---------- Records for the task ----------
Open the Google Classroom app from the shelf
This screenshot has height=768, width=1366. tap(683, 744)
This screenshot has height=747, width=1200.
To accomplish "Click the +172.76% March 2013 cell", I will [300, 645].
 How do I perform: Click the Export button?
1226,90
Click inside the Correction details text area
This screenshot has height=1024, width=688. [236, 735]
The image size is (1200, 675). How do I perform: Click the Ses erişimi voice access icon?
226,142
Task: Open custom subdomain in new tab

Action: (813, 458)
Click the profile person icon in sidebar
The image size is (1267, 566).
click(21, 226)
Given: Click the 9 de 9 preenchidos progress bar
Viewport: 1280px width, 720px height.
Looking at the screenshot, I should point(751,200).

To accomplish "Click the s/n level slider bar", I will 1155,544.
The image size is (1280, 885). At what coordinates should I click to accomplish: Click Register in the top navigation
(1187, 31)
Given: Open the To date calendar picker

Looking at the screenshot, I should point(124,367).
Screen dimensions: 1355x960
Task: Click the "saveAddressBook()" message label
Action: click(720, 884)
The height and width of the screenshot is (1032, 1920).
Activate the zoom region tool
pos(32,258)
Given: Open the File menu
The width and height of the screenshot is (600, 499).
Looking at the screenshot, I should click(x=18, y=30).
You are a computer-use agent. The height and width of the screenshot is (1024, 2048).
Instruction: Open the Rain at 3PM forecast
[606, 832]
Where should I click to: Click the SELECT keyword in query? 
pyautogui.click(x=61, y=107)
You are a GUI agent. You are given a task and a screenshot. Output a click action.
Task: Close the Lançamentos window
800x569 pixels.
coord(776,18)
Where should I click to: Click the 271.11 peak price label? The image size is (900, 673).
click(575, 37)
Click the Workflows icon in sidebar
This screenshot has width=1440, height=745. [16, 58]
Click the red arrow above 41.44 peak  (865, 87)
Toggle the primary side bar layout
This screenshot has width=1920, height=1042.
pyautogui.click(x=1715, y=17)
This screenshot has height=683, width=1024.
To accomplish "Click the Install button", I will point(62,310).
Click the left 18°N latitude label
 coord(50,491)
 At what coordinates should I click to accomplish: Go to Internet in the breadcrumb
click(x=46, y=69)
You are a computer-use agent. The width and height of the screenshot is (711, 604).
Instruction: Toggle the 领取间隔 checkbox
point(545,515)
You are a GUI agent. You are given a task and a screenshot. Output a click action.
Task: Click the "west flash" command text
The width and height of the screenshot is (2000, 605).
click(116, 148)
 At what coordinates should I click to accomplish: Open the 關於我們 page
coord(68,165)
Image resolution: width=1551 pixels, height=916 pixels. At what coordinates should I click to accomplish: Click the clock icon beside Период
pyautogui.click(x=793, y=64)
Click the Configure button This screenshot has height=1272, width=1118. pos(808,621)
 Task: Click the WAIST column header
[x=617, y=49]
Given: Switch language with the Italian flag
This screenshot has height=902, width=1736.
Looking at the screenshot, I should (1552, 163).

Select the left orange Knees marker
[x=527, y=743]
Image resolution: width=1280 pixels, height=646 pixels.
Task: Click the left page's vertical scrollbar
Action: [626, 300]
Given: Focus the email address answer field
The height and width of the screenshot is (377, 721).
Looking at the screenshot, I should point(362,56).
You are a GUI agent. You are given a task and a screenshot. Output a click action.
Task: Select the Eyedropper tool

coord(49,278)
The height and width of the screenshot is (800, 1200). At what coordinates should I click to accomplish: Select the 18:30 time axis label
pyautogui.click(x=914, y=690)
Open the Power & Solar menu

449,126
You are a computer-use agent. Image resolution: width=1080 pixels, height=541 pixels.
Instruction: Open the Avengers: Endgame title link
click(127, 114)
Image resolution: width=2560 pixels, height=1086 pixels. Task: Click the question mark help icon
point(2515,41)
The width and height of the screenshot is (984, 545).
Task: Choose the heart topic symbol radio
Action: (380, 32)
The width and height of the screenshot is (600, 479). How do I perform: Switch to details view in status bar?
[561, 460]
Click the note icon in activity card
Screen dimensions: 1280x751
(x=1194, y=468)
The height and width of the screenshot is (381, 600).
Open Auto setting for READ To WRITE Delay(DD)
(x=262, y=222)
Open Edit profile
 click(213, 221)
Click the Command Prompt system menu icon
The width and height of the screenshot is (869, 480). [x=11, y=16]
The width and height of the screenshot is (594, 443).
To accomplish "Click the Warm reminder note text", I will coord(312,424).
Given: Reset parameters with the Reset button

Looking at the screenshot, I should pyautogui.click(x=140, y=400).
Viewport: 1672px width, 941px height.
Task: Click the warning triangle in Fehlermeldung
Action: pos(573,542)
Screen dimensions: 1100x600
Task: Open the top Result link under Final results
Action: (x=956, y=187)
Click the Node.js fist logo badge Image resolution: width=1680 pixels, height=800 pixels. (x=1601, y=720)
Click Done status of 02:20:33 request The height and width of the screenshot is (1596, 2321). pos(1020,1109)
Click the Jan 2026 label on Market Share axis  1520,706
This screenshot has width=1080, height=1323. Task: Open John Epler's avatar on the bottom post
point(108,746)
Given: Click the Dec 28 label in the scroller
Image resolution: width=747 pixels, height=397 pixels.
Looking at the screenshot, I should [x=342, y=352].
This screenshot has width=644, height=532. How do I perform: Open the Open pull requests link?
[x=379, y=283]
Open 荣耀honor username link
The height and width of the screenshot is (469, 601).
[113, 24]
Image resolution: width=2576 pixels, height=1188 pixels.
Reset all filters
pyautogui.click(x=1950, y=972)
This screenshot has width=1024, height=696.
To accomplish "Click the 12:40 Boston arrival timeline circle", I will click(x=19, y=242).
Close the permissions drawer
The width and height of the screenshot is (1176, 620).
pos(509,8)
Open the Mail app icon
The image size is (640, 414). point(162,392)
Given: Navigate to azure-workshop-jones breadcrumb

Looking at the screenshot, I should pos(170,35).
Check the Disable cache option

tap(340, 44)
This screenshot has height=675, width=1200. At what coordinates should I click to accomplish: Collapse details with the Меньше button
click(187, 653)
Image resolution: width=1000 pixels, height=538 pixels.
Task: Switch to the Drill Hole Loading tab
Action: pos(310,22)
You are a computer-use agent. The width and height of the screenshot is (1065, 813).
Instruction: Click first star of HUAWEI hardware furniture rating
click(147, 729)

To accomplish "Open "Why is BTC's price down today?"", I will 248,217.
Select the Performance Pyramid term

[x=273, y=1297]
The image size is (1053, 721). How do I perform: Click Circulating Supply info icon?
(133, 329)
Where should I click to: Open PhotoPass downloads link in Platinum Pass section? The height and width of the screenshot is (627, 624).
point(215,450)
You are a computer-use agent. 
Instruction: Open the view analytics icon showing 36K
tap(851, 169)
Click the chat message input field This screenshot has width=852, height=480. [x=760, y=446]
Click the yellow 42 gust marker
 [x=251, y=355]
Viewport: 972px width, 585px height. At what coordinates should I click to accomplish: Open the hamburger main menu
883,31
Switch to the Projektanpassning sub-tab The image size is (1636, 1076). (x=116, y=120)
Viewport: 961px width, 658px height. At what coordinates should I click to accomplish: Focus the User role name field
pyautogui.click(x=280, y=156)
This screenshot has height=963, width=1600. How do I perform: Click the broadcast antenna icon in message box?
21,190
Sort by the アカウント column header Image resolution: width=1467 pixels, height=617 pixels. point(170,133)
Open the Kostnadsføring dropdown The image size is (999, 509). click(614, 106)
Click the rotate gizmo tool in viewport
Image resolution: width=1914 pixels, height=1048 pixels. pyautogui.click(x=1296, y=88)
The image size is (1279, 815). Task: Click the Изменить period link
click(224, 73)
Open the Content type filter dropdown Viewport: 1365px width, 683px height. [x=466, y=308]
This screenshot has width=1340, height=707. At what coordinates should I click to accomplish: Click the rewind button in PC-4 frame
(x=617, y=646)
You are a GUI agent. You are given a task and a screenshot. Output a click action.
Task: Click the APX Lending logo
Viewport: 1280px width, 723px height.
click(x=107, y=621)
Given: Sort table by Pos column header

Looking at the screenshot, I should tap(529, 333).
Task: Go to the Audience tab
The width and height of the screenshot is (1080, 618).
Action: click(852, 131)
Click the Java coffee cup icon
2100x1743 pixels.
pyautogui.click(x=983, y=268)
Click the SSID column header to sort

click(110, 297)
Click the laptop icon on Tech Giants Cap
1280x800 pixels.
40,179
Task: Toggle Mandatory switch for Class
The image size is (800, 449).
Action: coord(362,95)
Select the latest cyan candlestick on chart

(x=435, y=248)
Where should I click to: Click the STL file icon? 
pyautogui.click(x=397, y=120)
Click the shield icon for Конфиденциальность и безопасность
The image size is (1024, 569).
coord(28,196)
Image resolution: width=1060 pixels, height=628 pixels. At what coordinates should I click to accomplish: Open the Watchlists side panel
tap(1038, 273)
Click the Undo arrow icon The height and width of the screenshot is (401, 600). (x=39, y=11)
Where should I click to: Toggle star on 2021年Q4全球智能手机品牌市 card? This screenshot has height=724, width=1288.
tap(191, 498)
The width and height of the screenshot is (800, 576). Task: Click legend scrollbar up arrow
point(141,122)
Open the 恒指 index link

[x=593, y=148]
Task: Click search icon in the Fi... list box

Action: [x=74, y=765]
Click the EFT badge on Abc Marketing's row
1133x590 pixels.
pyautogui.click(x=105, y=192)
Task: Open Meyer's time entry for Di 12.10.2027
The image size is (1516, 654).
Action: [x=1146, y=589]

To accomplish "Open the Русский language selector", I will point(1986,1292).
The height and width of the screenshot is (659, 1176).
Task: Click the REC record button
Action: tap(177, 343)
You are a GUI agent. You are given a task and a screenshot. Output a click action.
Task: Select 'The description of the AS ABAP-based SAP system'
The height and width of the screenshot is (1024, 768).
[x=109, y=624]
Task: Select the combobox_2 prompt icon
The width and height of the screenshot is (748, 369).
----------
## Problem description
Across the records above, return every line that contains the word "badge".

## Completed exercise
Click the Node.js fist logo badge Image resolution: width=1680 pixels, height=800 pixels. (x=1601, y=720)
Click the EFT badge on Abc Marketing's row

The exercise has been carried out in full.